**DESCRIPTION OF THE TASK**. An exact transcription is needed, starting with the line that contains "איך לא להתרסק" and ending with the last line of the records.

**Records drawn from a dataset**.
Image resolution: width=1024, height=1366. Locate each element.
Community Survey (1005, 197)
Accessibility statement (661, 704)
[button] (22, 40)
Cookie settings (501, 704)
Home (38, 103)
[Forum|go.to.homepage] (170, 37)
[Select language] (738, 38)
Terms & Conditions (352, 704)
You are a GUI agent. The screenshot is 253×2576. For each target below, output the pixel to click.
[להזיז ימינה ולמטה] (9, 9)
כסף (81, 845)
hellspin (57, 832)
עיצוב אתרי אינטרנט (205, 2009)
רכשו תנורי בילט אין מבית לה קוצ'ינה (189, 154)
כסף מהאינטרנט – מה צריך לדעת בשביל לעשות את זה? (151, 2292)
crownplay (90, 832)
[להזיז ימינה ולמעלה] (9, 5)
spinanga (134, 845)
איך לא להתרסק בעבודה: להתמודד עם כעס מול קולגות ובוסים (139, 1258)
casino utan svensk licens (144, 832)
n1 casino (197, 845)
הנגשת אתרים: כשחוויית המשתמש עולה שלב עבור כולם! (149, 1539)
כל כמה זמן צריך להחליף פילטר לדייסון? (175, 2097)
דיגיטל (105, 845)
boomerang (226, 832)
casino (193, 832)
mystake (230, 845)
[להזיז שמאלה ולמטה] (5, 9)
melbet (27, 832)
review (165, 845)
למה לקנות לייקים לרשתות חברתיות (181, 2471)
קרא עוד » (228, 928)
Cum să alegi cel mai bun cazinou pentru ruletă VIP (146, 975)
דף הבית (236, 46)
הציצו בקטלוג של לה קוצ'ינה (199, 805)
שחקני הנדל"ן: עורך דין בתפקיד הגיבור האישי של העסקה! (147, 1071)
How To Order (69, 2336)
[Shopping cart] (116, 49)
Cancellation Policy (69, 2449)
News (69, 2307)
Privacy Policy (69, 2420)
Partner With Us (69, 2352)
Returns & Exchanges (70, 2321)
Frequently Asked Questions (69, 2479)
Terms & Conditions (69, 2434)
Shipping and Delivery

**REPLY**.
איך לא להתרסק בעבודה: להתמודד עם כעס מול קולגות ובוסים (139, 1258)
casino utan svensk licens (144, 832)
n1 casino (197, 845)
הנגשת אתרים: כשחוויית המשתמש עולה שלב עבור כולם! (149, 1539)
כל כמה זמן צריך להחליף פילטר לדייסון? (175, 2097)
דיגיטל (105, 845)
boomerang (226, 832)
casino (193, 832)
mystake (230, 845)
[להזיז שמאלה ולמטה] (5, 9)
melbet (27, 832)
review (165, 845)
למה לקנות לייקים לרשתות חברתיות (181, 2471)
קרא עוד » (228, 928)
Cum să alegi cel mai bun cazinou pentru ruletă VIP (146, 975)
דף הבית (236, 46)
הציצו בקטלוג של לה קוצ'ינה (199, 805)
שחקני הנדל"ן: עורך דין בתפקיד הגיבור האישי של העסקה! (147, 1071)
How To Order (69, 2336)
[Shopping cart] (116, 49)
Cancellation Policy (69, 2449)
News (69, 2307)
Privacy Policy (69, 2420)
Partner With Us (69, 2352)
Returns & Exchanges (70, 2321)
Frequently Asked Questions (69, 2479)
Terms & Conditions (69, 2434)
Shipping and Delivery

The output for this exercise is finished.